Flash forward many years later: I was attending an event in Oakland, hosted by Bright Side Collective. Over 100 inspiring women attended. It was as I mingled around the room that I started to realize, every one of these women had full-time jobs and side hustles. We were all desiring the same thing, to have something that spoke to our passions and desires, not just for our souls but for our livelihood. And that realization fueled my passion.

Side Hustle to Reality

Bestowe was a dream that I quickly learned I would need support making happen. I was a creative and not a business owner. I hired a business consultant and pitched my dad to get some money to start the business. He was ruthless in grilling me. He was good like that and it was good for my business. I needed someone who would make me think through everything. And like all those women at the Bright Side Collective event, I reached out to women friends, people just starting out or establishment to help support me mentally and emotionally. I couldn't have done this without all of their encouragement.

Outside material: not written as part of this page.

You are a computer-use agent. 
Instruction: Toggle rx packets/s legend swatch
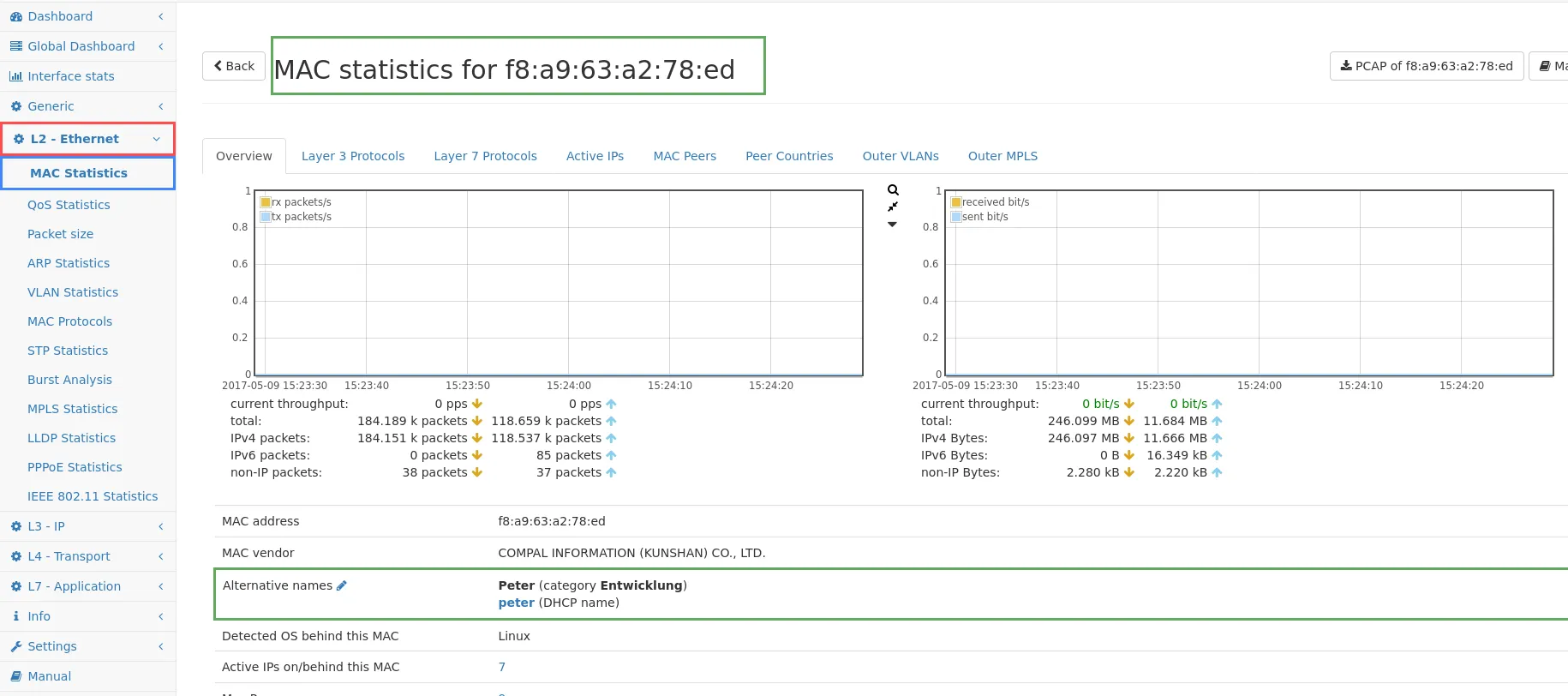tap(266, 202)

Since launching, I have had constant hurdles and challenges. I thought once Bestowe's ecommerce site was online things would be a walk in the park. I had to quickly learn about advertising online, where my audience invested their time, SEO, conversions, on-page marketing, the importance of a good strategy and long-term goals, and analytics - all things that have challenged me to the near brink of insanity. However, through it all, I am living that vision that has always been stirring inside me. 

Bestowe's Advice:

Follow your heart

Create a Network of people who believe in you and can support you

Be humble in knowing when and where you need help and what you can't do on your own.

Learn to Adapt (Maybe go through a pandemic or something to really shake things up :))

Build Your Self-Discipline


Fly little bird!

You aren't the only one feeling like something is holding you back.

After reading these successes (and successful failures), I hope you will feel inspired to make your vision a reality. I'll leave you with this thought: Remember, you are not forging this path alone. Many great people have been down the dark and damp path before you. Hopefully they've cleared the cobwebs and branches that may scare you. They've made it to the dim light peering from the other side. Maybe you can reach out and grab their hand to help you.

You got this!

Oh, and if you need extra help here's a resource below. And if you have any resource, please share in the comments below as well. 

The US Chamber of Commerce is a great resource for starting a business. They have some good advice too for starting a business during Covid:

"Ensure your business is COVID-proof, meaning it's something that someone would be able to enjoy in the COVID world we're currently in."